GitHub repository for UnzipAndAttach

Additionally,the JAR file is also available for direct download from GitHub:

com.equalize.xpi.esr.mapping.jar

Testing

Below are some screenshots of a test run using the Java mapping.

Firstly, we have a Zip file in the source folder. This Zip file contains two files within it.

/wp-content/uploads/2015/01/infile_622834.png

From the message log, we can see that the original payload (logged with MessageLoggerBean) does not contain any attachments.

/wp-content/uploads/2015/01/ori_622838.png

After the mapping step (AM) is performed, there is now two additional attachments in the message.

/wp-content/uploads/2015/01/mapped_622839.png

The message is then delivered to an SFTP receiver channel (with Store Attachments checked.) The channel processes all three files – main payload and 2 attachments.

/wp-content/uploads/2015/01/log_622840.png

Finally, we can see the 3 files in the target folder. The name of the first file is retained as is, while the two attachments have filenames which are concatenation of the main payload filename and the attachment name, i.e. <main_filename>_<attachment_name>

/wp-content/uploads/2015/01/output_622841.png

Reference

For further reference on dealing with Zip files, the following article covers the reverse flow – incoming payload with multiple attachments are compressed into a single Zip outgoing payload

Attachments zipping during Mapping

To report this post you need to login first.

12 Comments

You must be Logged on to comment or reply to a post.

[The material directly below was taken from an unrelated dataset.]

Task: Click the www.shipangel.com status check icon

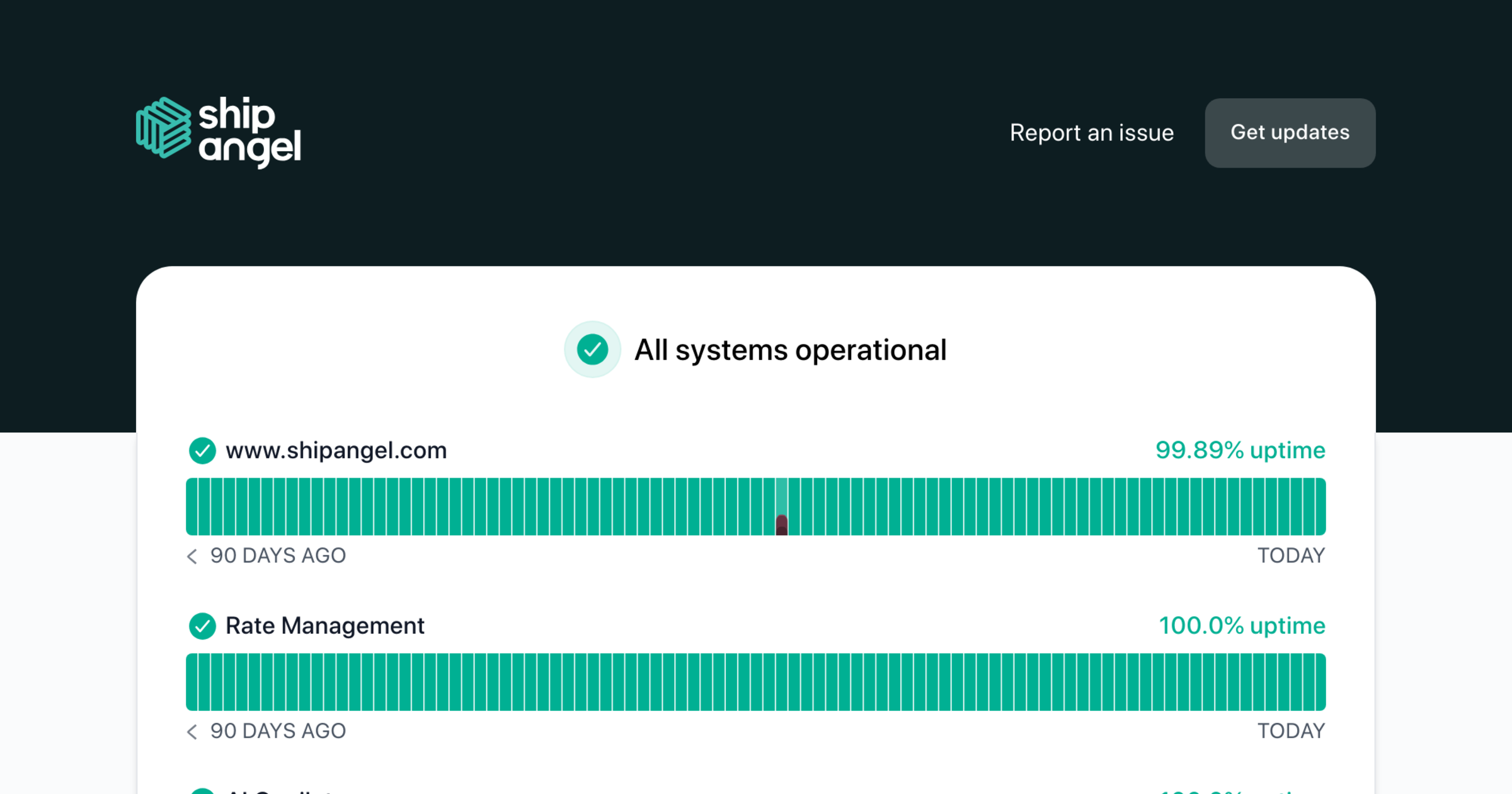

    1. Eng Swee Yeoh Post author

      Hi Lalit

      As this is Java mapping, the source structure and target structure does not matter because no parsing of XML is involved. I normally just create structures with a single field of type xsd:string for Java mappings.

      Rgds

      Eng Swee

      (0) 
  1. Steven De Saeger

    Hi Eng,

    Thanks for this nice blog on ZIP content …

    Since it has been a while I was wondering whether you had any ‘experience’ in the meanwhile on the sizes of ZIP files …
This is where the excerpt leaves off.